**Your assignment**.
The full set of records below is to be reproduced without a single alteration.

=== Section Start ===

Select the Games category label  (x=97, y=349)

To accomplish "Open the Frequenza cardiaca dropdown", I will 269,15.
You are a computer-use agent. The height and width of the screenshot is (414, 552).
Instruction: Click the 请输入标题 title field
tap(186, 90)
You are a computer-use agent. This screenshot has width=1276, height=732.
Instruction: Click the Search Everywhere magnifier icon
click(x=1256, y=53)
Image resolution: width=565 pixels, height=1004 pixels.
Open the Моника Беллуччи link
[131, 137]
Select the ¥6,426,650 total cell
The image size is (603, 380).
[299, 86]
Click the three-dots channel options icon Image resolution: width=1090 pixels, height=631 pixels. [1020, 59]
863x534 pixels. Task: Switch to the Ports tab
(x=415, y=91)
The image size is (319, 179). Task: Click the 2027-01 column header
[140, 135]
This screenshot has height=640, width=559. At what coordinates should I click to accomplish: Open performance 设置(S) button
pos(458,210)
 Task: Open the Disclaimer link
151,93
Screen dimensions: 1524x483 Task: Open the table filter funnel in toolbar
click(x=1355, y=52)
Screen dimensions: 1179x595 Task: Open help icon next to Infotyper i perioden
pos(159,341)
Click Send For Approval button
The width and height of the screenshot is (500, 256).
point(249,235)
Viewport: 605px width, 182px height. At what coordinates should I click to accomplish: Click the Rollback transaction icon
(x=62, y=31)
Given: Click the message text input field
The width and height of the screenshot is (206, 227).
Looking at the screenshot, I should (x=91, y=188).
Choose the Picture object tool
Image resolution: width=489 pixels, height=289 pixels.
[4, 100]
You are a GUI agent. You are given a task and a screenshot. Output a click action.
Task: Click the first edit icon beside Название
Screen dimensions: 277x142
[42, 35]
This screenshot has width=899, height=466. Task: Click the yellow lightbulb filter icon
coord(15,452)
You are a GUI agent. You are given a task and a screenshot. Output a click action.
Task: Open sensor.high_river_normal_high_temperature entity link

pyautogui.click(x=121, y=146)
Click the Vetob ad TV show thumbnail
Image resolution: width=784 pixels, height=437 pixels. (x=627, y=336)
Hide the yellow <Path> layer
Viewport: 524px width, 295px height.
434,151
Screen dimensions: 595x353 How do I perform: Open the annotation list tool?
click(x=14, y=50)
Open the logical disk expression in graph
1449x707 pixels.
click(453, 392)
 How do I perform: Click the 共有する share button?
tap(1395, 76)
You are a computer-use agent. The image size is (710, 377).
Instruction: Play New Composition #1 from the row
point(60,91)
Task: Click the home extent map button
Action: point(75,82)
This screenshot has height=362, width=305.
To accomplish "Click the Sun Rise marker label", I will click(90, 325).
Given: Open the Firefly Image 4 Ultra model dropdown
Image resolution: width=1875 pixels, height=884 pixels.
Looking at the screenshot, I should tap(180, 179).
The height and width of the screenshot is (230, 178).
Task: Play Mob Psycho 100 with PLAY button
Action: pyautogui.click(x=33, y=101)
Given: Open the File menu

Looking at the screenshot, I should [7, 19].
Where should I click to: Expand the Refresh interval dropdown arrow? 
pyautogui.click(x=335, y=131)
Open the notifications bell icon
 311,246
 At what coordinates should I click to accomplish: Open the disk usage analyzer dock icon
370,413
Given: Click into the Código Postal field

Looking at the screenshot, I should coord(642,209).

=== Section End ===

**Answer to this exercise**.
Select the Games category label  (x=97, y=349)

To accomplish "Open the Frequenza cardiaca dropdown", I will 269,15.
You are a computer-use agent. The height and width of the screenshot is (414, 552).
Instruction: Click the 请输入标题 title field
tap(186, 90)
You are a computer-use agent. This screenshot has width=1276, height=732.
Instruction: Click the Search Everywhere magnifier icon
click(x=1256, y=53)
Image resolution: width=565 pixels, height=1004 pixels.
Open the Моника Беллуччи link
[131, 137]
Select the ¥6,426,650 total cell
The image size is (603, 380).
[299, 86]
Click the three-dots channel options icon Image resolution: width=1090 pixels, height=631 pixels. [1020, 59]
863x534 pixels. Task: Switch to the Ports tab
(x=415, y=91)
The image size is (319, 179). Task: Click the 2027-01 column header
[140, 135]
This screenshot has height=640, width=559. At what coordinates should I click to accomplish: Open performance 设置(S) button
pos(458,210)
 Task: Open the Disclaimer link
151,93
Screen dimensions: 1524x483 Task: Open the table filter funnel in toolbar
click(x=1355, y=52)
Screen dimensions: 1179x595 Task: Open help icon next to Infotyper i perioden
pos(159,341)
Click Send For Approval button
The width and height of the screenshot is (500, 256).
point(249,235)
Viewport: 605px width, 182px height. At what coordinates should I click to accomplish: Click the Rollback transaction icon
(x=62, y=31)
Given: Click the message text input field
The width and height of the screenshot is (206, 227).
Looking at the screenshot, I should (x=91, y=188).
Choose the Picture object tool
Image resolution: width=489 pixels, height=289 pixels.
[4, 100]
You are a GUI agent. You are given a task and a screenshot. Output a click action.
Task: Click the first edit icon beside Название
Screen dimensions: 277x142
[42, 35]
This screenshot has width=899, height=466. Task: Click the yellow lightbulb filter icon
coord(15,452)
You are a GUI agent. You are given a task and a screenshot. Output a click action.
Task: Open sensor.high_river_normal_high_temperature entity link

pyautogui.click(x=121, y=146)
Click the Vetob ad TV show thumbnail
Image resolution: width=784 pixels, height=437 pixels. (x=627, y=336)
Hide the yellow <Path> layer
Viewport: 524px width, 295px height.
434,151
Screen dimensions: 595x353 How do I perform: Open the annotation list tool?
click(x=14, y=50)
Open the logical disk expression in graph
1449x707 pixels.
click(453, 392)
 How do I perform: Click the 共有する share button?
tap(1395, 76)
You are a computer-use agent. The image size is (710, 377).
Instruction: Play New Composition #1 from the row
point(60,91)
Task: Click the home extent map button
Action: point(75,82)
This screenshot has height=362, width=305.
To accomplish "Click the Sun Rise marker label", I will click(90, 325).
Given: Open the Firefly Image 4 Ultra model dropdown
Image resolution: width=1875 pixels, height=884 pixels.
Looking at the screenshot, I should tap(180, 179).
The height and width of the screenshot is (230, 178).
Task: Play Mob Psycho 100 with PLAY button
Action: pyautogui.click(x=33, y=101)
Given: Open the File menu

Looking at the screenshot, I should [7, 19].
Where should I click to: Expand the Refresh interval dropdown arrow? 
pyautogui.click(x=335, y=131)
Open the notifications bell icon
 311,246
 At what coordinates should I click to accomplish: Open the disk usage analyzer dock icon
370,413
Given: Click into the Código Postal field

Looking at the screenshot, I should coord(642,209).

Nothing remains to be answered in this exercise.